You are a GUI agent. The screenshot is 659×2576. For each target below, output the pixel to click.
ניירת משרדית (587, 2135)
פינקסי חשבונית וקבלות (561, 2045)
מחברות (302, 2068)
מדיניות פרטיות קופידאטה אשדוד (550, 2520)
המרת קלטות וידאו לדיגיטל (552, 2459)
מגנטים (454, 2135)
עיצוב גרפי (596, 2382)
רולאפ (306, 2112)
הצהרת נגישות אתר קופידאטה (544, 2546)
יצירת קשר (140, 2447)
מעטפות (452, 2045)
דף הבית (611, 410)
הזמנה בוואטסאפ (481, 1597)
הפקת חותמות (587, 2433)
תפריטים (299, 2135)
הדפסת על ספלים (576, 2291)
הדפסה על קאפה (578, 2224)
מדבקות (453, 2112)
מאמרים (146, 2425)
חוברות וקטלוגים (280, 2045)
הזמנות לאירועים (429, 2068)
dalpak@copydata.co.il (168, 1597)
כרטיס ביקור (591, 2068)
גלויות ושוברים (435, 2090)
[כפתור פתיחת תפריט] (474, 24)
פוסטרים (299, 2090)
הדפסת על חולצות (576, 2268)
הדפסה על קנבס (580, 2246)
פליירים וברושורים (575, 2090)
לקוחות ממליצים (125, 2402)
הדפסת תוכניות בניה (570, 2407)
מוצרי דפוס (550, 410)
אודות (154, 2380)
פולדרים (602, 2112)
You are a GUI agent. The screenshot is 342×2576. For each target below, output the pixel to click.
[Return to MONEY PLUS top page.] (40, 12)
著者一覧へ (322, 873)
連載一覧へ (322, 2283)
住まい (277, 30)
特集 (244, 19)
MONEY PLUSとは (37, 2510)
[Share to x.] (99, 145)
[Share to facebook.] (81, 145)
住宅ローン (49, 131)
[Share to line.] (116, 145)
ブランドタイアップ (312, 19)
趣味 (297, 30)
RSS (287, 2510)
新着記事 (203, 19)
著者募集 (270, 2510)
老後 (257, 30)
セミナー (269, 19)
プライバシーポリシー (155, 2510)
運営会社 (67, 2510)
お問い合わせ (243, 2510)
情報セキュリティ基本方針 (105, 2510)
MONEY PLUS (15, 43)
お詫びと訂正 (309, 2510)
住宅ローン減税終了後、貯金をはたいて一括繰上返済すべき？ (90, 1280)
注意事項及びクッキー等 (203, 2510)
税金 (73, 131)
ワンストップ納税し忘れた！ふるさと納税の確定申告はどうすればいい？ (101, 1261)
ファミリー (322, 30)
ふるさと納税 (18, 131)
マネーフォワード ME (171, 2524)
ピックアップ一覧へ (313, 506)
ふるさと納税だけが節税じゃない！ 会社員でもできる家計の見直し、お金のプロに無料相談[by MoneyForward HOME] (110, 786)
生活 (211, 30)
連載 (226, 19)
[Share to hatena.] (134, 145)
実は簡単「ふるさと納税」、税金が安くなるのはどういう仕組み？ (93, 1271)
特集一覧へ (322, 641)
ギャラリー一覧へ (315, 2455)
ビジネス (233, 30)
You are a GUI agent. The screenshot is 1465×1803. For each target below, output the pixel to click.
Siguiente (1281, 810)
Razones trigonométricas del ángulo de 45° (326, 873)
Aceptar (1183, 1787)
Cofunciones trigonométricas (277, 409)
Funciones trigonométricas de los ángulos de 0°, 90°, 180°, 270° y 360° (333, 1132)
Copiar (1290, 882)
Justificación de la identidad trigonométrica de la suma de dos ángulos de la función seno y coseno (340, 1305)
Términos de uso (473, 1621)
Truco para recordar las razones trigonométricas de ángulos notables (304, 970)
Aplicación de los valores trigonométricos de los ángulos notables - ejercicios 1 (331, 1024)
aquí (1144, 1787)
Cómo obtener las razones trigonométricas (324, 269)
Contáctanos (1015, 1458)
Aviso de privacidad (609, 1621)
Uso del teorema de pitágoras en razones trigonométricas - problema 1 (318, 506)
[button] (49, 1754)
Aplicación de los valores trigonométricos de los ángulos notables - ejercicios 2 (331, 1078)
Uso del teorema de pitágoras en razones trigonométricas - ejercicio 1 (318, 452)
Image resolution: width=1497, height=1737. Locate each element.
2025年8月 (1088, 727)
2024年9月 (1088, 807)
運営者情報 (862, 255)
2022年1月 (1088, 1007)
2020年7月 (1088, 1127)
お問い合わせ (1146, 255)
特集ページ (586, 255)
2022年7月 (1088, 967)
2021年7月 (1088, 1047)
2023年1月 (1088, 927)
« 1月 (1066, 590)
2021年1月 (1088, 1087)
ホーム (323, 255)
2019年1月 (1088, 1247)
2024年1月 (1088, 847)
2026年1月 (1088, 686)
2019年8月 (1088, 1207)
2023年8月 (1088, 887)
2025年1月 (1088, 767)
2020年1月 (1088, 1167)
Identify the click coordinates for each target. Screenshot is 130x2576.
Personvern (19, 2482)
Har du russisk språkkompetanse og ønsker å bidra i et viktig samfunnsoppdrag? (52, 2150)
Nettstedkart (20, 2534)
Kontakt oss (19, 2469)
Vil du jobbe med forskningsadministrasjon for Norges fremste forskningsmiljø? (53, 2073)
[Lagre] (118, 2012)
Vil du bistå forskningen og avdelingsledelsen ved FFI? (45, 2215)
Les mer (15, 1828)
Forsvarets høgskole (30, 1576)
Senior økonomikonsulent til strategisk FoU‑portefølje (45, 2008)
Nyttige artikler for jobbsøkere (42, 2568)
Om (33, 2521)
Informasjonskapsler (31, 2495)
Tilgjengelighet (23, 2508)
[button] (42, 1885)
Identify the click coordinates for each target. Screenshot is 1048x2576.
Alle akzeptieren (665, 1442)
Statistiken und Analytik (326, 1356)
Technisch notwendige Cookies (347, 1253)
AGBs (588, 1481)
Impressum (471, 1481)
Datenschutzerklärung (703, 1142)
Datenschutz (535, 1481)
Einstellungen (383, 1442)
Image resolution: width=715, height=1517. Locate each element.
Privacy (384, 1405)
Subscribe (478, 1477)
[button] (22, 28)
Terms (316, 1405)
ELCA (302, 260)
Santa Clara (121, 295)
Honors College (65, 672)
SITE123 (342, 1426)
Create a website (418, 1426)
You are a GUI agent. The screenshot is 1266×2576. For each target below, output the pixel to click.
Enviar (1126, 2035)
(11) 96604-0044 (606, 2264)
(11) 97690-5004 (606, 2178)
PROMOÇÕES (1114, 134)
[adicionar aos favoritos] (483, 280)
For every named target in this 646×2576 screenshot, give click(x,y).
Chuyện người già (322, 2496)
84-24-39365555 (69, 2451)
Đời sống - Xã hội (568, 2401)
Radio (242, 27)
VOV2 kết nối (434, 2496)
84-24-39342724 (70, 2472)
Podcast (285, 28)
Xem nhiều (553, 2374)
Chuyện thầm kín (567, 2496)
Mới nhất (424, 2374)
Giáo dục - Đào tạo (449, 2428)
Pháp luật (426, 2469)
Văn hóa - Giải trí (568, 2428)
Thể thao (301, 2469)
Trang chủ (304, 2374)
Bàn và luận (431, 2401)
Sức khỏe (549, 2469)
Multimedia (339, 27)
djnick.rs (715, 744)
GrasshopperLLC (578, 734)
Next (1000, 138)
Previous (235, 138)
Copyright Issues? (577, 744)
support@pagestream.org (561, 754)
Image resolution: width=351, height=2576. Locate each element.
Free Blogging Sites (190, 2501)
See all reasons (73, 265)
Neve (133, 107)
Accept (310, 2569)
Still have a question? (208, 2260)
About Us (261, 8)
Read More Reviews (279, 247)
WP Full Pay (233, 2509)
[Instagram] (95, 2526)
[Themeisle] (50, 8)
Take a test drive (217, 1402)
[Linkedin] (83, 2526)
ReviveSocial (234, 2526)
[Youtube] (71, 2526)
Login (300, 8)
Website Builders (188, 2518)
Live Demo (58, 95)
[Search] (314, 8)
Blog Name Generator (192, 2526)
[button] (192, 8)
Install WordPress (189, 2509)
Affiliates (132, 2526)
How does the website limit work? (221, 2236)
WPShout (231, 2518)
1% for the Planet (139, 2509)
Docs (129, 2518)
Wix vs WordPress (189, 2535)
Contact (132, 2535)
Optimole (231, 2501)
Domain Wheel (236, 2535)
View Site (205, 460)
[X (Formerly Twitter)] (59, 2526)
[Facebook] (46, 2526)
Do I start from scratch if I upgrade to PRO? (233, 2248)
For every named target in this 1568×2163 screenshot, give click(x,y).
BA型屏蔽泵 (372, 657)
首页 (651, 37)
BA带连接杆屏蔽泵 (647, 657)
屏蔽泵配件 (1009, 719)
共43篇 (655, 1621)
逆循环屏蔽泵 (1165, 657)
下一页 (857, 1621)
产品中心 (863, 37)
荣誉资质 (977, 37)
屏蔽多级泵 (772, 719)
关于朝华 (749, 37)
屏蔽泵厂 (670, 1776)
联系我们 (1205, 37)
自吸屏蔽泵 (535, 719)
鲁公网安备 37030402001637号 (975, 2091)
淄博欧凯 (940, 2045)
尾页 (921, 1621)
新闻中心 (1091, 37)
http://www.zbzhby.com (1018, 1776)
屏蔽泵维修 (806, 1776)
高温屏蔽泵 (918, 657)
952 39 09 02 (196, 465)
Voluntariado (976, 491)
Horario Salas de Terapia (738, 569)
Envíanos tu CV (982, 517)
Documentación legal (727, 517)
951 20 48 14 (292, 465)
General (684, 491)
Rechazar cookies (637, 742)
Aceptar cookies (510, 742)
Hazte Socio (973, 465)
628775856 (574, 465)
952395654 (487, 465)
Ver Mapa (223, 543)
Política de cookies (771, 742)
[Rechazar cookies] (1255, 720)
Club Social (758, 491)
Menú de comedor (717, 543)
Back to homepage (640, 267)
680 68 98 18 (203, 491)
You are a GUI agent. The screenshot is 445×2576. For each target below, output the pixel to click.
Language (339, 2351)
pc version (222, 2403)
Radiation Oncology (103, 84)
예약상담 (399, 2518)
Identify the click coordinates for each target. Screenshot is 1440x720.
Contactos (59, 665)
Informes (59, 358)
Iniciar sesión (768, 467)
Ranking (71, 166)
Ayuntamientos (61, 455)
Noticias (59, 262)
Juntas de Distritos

• • • •

Count the lines of the entries that contain the string "Aplicación", matching case exactly, and give only the number.

*WRITTEN SOLUTION*:
2